*Objective*:
Rewrite the stretch from the line containing "Pick the Camp is Hell BlackCell skin" through the line containing "Looking at the screenshot, I should 1102,40.", changing "notification" to "alert" and leaving everything else as it is.

Start Materials provided

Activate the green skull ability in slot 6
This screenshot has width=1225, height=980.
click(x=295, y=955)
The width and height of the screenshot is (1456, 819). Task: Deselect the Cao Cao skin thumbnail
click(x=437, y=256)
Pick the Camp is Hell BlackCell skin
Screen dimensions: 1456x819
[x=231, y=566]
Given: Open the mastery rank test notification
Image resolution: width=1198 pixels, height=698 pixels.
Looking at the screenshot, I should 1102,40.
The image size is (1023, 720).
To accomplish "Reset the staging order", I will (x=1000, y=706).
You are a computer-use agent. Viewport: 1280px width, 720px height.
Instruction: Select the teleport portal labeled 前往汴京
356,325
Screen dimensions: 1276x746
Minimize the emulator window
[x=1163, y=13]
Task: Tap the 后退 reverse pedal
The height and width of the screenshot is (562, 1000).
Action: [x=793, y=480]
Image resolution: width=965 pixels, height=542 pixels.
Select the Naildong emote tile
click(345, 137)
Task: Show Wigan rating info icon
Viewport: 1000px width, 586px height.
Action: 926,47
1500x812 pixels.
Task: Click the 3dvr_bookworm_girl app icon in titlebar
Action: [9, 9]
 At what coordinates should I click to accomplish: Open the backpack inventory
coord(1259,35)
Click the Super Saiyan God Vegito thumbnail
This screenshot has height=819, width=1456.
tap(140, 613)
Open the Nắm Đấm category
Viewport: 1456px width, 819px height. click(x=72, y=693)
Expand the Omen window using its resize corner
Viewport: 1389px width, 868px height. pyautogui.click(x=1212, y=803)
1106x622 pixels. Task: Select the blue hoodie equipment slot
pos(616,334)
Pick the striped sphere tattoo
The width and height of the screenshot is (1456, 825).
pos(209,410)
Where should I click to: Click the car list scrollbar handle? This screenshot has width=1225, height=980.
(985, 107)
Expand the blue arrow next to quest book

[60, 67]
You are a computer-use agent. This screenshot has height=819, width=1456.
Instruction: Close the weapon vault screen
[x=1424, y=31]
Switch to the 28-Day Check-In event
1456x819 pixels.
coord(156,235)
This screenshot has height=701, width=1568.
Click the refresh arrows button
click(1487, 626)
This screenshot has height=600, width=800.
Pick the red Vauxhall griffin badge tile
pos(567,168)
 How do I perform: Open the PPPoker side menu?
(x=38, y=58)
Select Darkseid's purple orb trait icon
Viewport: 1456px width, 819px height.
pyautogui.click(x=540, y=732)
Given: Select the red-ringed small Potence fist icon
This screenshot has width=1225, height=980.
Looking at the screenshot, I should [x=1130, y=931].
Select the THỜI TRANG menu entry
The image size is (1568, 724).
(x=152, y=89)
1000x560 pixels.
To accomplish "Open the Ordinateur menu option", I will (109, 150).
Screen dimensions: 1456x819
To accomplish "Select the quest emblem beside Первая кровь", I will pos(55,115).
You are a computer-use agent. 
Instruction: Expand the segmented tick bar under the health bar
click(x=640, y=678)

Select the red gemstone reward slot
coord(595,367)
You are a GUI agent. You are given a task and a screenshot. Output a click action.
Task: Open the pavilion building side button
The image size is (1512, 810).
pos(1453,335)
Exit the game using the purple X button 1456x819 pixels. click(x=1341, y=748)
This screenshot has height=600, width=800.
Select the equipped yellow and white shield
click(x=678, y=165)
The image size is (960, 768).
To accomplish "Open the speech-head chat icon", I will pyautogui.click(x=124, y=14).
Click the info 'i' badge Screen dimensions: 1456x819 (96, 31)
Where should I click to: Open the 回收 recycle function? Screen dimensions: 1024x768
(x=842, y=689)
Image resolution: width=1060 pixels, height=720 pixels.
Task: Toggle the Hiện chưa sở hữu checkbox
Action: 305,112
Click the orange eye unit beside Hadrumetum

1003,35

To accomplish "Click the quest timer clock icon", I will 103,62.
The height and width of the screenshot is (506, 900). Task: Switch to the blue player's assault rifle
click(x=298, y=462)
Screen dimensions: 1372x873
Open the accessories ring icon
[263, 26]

End Materials provided

*Reply*:
Pick the Camp is Hell BlackCell skin
Screen dimensions: 1456x819
[x=231, y=566]
Given: Open the mastery rank test alert
Image resolution: width=1198 pixels, height=698 pixels.
Looking at the screenshot, I should 1102,40.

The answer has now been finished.